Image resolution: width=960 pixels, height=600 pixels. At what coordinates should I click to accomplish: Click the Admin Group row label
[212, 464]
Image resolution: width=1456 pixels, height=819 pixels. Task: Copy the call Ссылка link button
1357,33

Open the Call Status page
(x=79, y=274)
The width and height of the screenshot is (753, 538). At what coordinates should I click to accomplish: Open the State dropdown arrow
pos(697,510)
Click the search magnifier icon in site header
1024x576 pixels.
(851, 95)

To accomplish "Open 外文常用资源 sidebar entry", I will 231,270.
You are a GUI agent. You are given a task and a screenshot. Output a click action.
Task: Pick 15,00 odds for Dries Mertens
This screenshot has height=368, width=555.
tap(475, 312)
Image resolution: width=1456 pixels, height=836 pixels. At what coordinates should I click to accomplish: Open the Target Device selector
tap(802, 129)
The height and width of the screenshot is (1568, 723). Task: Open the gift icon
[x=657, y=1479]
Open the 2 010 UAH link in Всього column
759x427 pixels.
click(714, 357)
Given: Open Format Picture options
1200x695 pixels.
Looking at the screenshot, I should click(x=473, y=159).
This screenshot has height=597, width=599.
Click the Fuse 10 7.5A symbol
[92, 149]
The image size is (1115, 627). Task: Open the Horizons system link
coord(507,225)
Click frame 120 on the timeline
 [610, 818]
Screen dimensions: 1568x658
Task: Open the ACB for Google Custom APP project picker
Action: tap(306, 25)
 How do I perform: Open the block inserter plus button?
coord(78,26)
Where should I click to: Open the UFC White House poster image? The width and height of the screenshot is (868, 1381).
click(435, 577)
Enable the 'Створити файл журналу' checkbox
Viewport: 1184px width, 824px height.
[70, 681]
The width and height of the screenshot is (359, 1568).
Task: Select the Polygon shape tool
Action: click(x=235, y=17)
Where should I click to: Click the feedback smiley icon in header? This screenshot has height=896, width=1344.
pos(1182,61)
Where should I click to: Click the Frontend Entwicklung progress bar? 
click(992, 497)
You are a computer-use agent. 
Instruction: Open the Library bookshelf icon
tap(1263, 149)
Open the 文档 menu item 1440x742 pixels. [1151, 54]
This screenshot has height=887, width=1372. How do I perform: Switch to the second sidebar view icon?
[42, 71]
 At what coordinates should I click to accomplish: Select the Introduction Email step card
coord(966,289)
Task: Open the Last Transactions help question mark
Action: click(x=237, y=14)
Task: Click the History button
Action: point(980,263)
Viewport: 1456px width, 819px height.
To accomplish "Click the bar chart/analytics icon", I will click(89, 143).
============
### Job:
Output the lines above as a Markdown table with two columns, Number and Row line, numbering each line in order and leaving out blank lines; include every row.

### Exercise answer:
| Number | Row line |
|---|---|
| 1 | Image resolution: width=960 pixels, height=600 pixels. At what coordinates should I click to accomplish: Click the Admin Group row label |
| 2 | [212, 464] |
| 3 | Image resolution: width=1456 pixels, height=819 pixels. Task: Copy the call Ссылка link button |
| 4 | 1357,33 |
| 5 | Open the Call Status page |
| 6 | (x=79, y=274) |
| 7 | The width and height of the screenshot is (753, 538). At what coordinates should I click to accomplish: Open the State dropdown arrow |
| 8 | pos(697,510) |
| 9 | Click the search magnifier icon in site header |
| 10 | 1024x576 pixels. |
| 11 | (851, 95) |
| 12 | To accomplish "Open 外文常用资源 sidebar entry", I will 231,270. |
| 13 | You are a GUI agent. You are given a task and a screenshot. Output a click action. |
| 14 | Task: Pick 15,00 odds for Dries Mertens |
| 15 | This screenshot has height=368, width=555. |
| 16 | tap(475, 312) |
| 17 | Image resolution: width=1456 pixels, height=836 pixels. At what coordinates should I click to accomplish: Open the Target Device selector |
| 18 | tap(802, 129) |
| 19 | The height and width of the screenshot is (1568, 723). Task: Open the gift icon |
| 20 | [x=657, y=1479] |
| 21 | Open the 2 010 UAH link in Всього column |
| 22 | 759x427 pixels. |
| 23 | click(714, 357) |
| 24 | Given: Open Format Picture options |
| 25 | 1200x695 pixels. |
| 26 | Looking at the screenshot, I should click(x=473, y=159). |
| 27 | This screenshot has height=597, width=599. |
| 28 | Click the Fuse 10 7.5A symbol |
| 29 | [92, 149] |
| 30 | The image size is (1115, 627). Task: Open the Horizons system link |
| 31 | coord(507,225) |
| 32 | Click frame 120 on the timeline |
| 33 |  [610, 818] |
| 34 | Screen dimensions: 1568x658 |
| 35 | Task: Open the ACB for Google Custom APP project picker |
| 36 | Action: tap(306, 25) |
| 37 |  How do I perform: Open the block inserter plus button? |
| 38 | coord(78,26) |
| 39 | Where should I click to: Open the UFC White House poster image? The width and height of the screenshot is (868, 1381). |
| 40 | click(435, 577) |
| 41 | Enable the 'Створити файл журналу' checkbox |
| 42 | Viewport: 1184px width, 824px height. |
| 43 | [70, 681] |
| 44 | The width and height of the screenshot is (359, 1568). |
| 45 | Task: Select the Polygon shape tool |
| 46 | Action: click(x=235, y=17) |
| 47 | Where should I click to: Click the feedback smiley icon in header? This screenshot has height=896, width=1344. |
| 48 | pos(1182,61) |
| 49 | Where should I click to: Click the Frontend Entwicklung progress bar?  |
| 50 | click(992, 497) |
| 51 | You are a computer-use agent.  |
| 52 | Instruction: Open the Library bookshelf icon |
| 53 | tap(1263, 149) |
| 54 | Open the 文档 menu item 1440x742 pixels. [1151, 54] |
| 55 | This screenshot has height=887, width=1372. How do I perform: Switch to the second sidebar view icon? |
| 56 | [42, 71] |
| 57 |  At what coordinates should I click to accomplish: Select the Introduction Email step card |
| 58 | coord(966,289) |
| 59 | Task: Open the Last Transactions help question mark |
| 60 | Action: click(x=237, y=14) |
| 61 | Task: Click the History button |
| 62 | Action: point(980,263) |
| 63 | Viewport: 1456px width, 819px height. |
| 64 | To accomplish "Click the bar chart/analytics icon", I will click(89, 143). |